ADHD: eerste genetische risicoplaatsen ontdekt

Nieuw onderzoek, dat in het tijdschrift voorkomt Nature Genetics, identificeert 12 DNA-segmenten die het risico op het ontwikkelen van aandachtstekortstoornis met hyperactiviteit kunnen verhogen.

Een DNA-analyse onthult de genetische segmenten die het ADHD-risico verhogen.

Voor het eerst hebben onderzoekers een grote genetische analyse uitgevoerd van Attention Deficit Hyperactivity Disorder (ADHD), een aandoening die naar verluidt ongeveer 6 miljoen kinderen in de Verenigde Staten treft.

Benjamin M. Neale van de Harvard Medical School in Boston, MA, Anders D. Børglum van Aarhus University in Denemarken, en Stephen V. Faraone van de State University of New York leidden het internationale team dat aan dit onderzoek werkte.

Zoals de auteurs in hun paper uitleggen, is ADHD "een zeer erfelijke gedragsstoornis bij kinderen" die 5 procent van de kinderen in de VS treft, maar ook 2,5 procent van de volwassenen.

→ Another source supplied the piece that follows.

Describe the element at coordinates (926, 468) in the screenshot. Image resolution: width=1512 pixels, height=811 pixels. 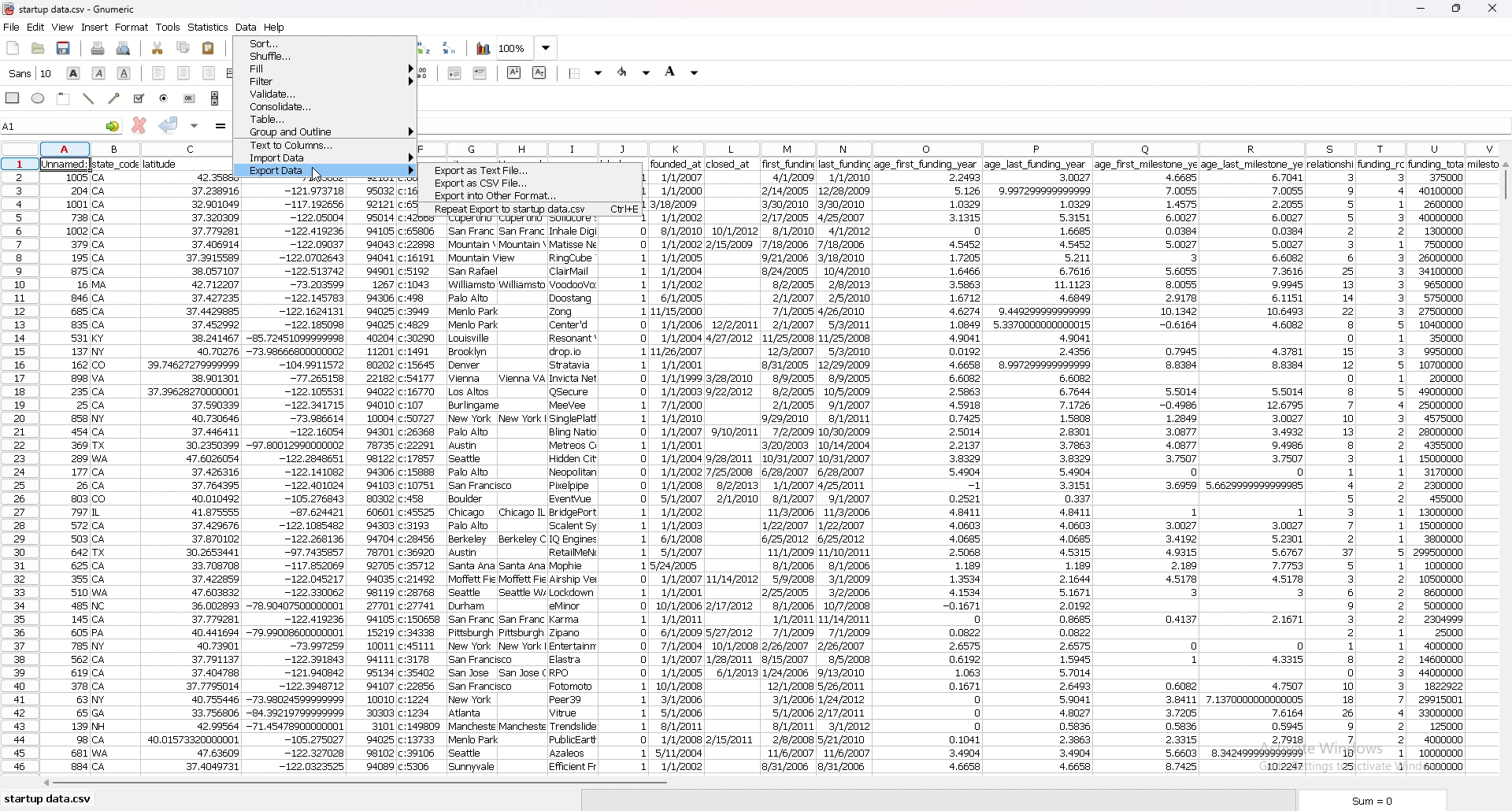
I see `data` at that location.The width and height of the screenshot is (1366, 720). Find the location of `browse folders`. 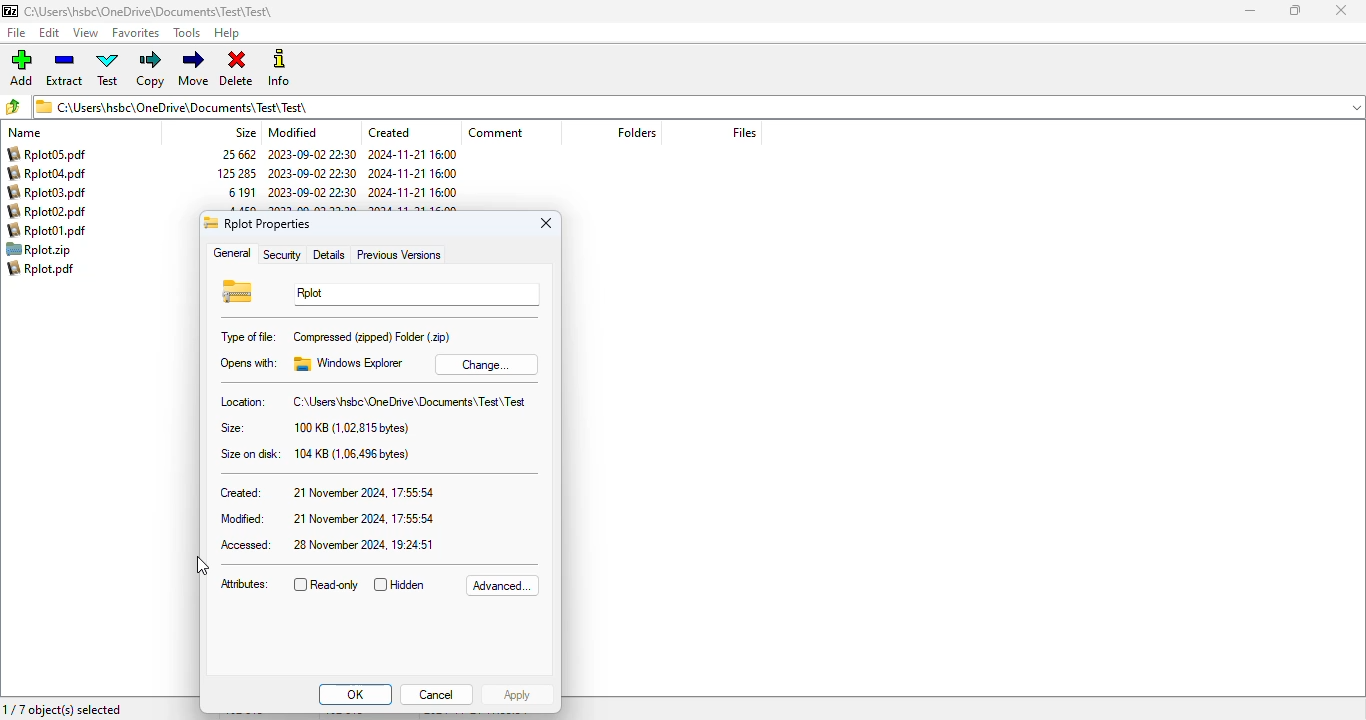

Aangezien het een "zeer erfelijke" aandoening is, zijn er talrijke genetische varianten die het risico op ADHD verhogen. Hoewel onderzoekers geloven dat 74 procent van het ADHD-risico genetisch is, hebben ze nog geen genen stevig met de aandoening verbonden.

In deze context ging het team van Neale op zoek naar het genoom van meer dan 50.000 mensen over de hele wereld, waaronder meer dan 20.000 mensen met een ADHD-diagnose. In totaal analyseerden ze ongeveer 10 miljoen genetische loci.

Studie is de eerste om 12 genetische locaties te vinden

Medeauteur van de studie Bru Cormand, die ook het hoofd is van de Onderzoeksgroep Neurogenetica aan de Universiteit van Barcelona in Spanje, stelt dat het team gemeenschappelijke genetische varianten heeft gevonden, single nucleotide polymorphisms (SNP's) genaamd, die goed zijn voor '21 procent van de de totale ADHD-genetica. "

"Bovendien", vervolgt Cormand, "worden de meeste genetische veranderingen die werden geïdentificeerd, aangetroffen in gebieden van het genoom die [zijn gebleven tijdens] de evolutie, wat [hun] functionele relevantie benadrukt."

Concreet identificeerden de onderzoekers 12 genoomsegmenten die een persoon vatbaar kunnen maken voor ADHD. Veel van de genetische veranderingen die ADHD met zich meebrengt, beïnvloeden de expressie van bepaalde genen in de hersenen, zeggen de onderzoekers.

Een van de DNA-fragmenten komt bijvoorbeeld overeen met FOXP2 - een gen dat een sleutelrol speelt in de ontwikkeling van de menselijke taal. FOXP2 codeert voor een eiwit dat helpt bij het creëren van neurale synapsen en zo het leren vergemakkelijkt.

De studie vond een tweede gen genaamd DUSP6. Dit gen draagt ​​bij aan de regulatie van dopamine, een neurotransmitter die leren mogelijk maakt.

Ten slotte identificeerden de onderzoekers ook het SEMA6D-gen als een gen dat het ADHD-risico lijkt te verhogen. SEMA6D-expressie vindt plaats tijdens de ontwikkeling van het embryo en sommige onderzoekers geloven dat het helpt bij de ontwikkeling van neurale vertakkingen.

Over het algemeen bleek uit de studie dat ADHD een genetische achtergrond deelt met verschillende andere psychiatrische en niet-psychiatrische aandoeningen.

"[De] resultaten laten een genetische overlap zien tussen onder andere ADHD en ernstige depressie, anorexia, opleidingsniveau, zwaarlijvigheid, reproductief succes, roken of slapeloosheid."

Bru Cormand

"[T] zijn studie bevestigt […] het idee dat ADHD een aandoening is met een solide biologische basis, waarbij genetica veel betekent", voegt de auteur toe.

Deze studie is de eerste die begint met het identificeren van de specifieke genen die verband houden met het ADHD-risico.

"Deze resultaten tonen het belang aan van het promoten van grootschalige studies - die alleen mogelijk zijn via grote internationale consortia - om de genetische basis van complexe hersenziekten te onderzoeken", besluit Cormand.